Sitting on the edge of the sink in the stifling yellow bathroom, Attila glances at the window idly for a moment, as if trying to remember something. Then he shifts his weight forward and goes back to studying himself in the mirror.
He’s been looking in the mirror for hours. With meticulous fascination, he gazes at his deep-set, burnished, golden-brown eyes rimmed in black, the wide pink saucers of his ears poking out from beneath the red woolen cap. Periodically he opens his wide, protrusive mouth and thumbs at his long canine teeth. He looks down at his arms, examines the coarse brown hair, the thick leathery skin of his hands, his black fingernails, his long, knotty-knuckled fingers and stubby thumbs.
He closes his eyes and sucks in a deep, meditative breath through his nose. Attila tilts forward until his fingertips and his forehead press against the cool sleek glass of the mirror, his mind trying to right itself, trying to quit roving crazily over the swirling, sickening landscape of strange sounds and strange smells.
There’s the scent of crackling grease from the chicken place across 125th Street.
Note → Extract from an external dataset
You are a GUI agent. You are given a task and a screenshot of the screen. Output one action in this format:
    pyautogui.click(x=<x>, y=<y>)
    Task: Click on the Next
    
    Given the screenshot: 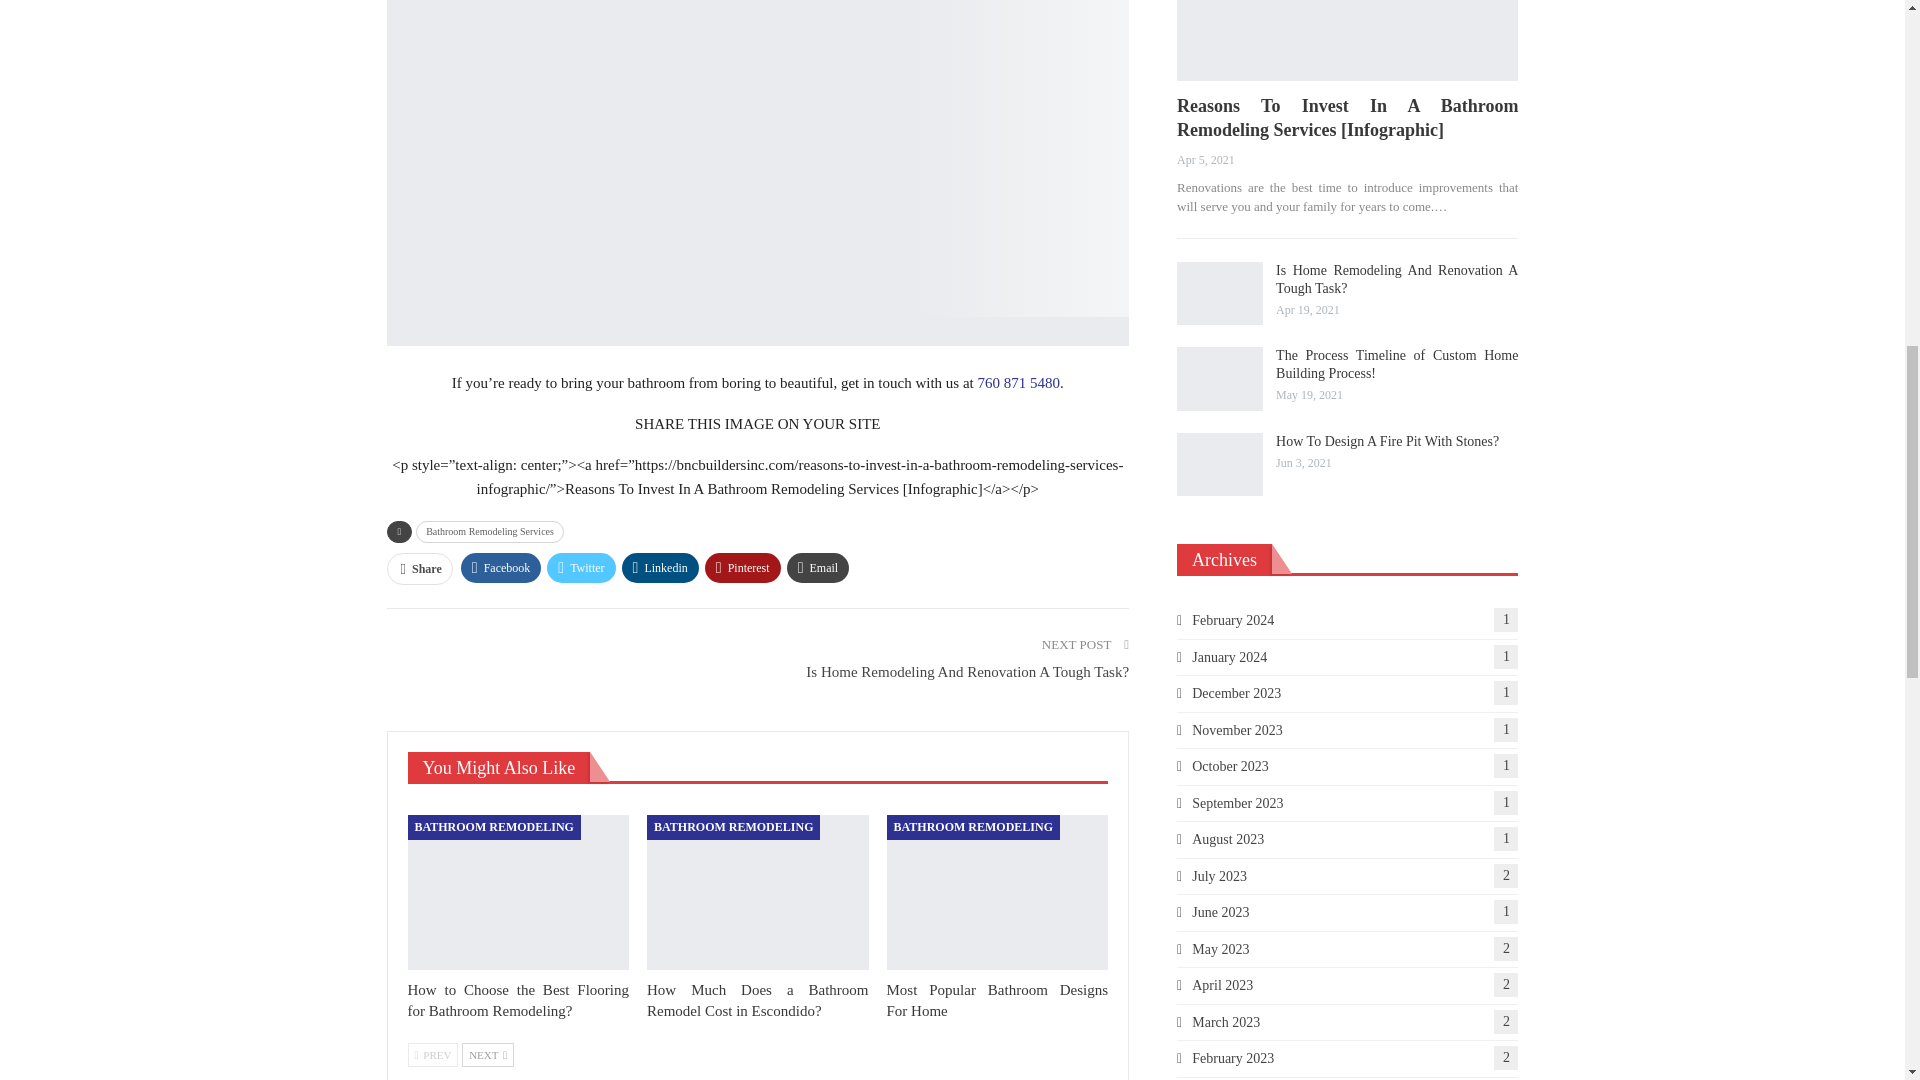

The damp, chalky smell of Sheetrock from the church renovation around the corner. The rancid stink of a water treatment plant. The oily, garbagey, fishy smell of the Hudson River.
If there were an EEG monitoring his brain waves, it would be showing a spike of activity in the amygdala, the part of the primate brain responsible for smell, memory, and learning.
Then the Bad Smell comes again.
It comes from the buildings and rooms and pipes, from the streets and alleys and sewers, from the cars and buses. From everywhere, all at once.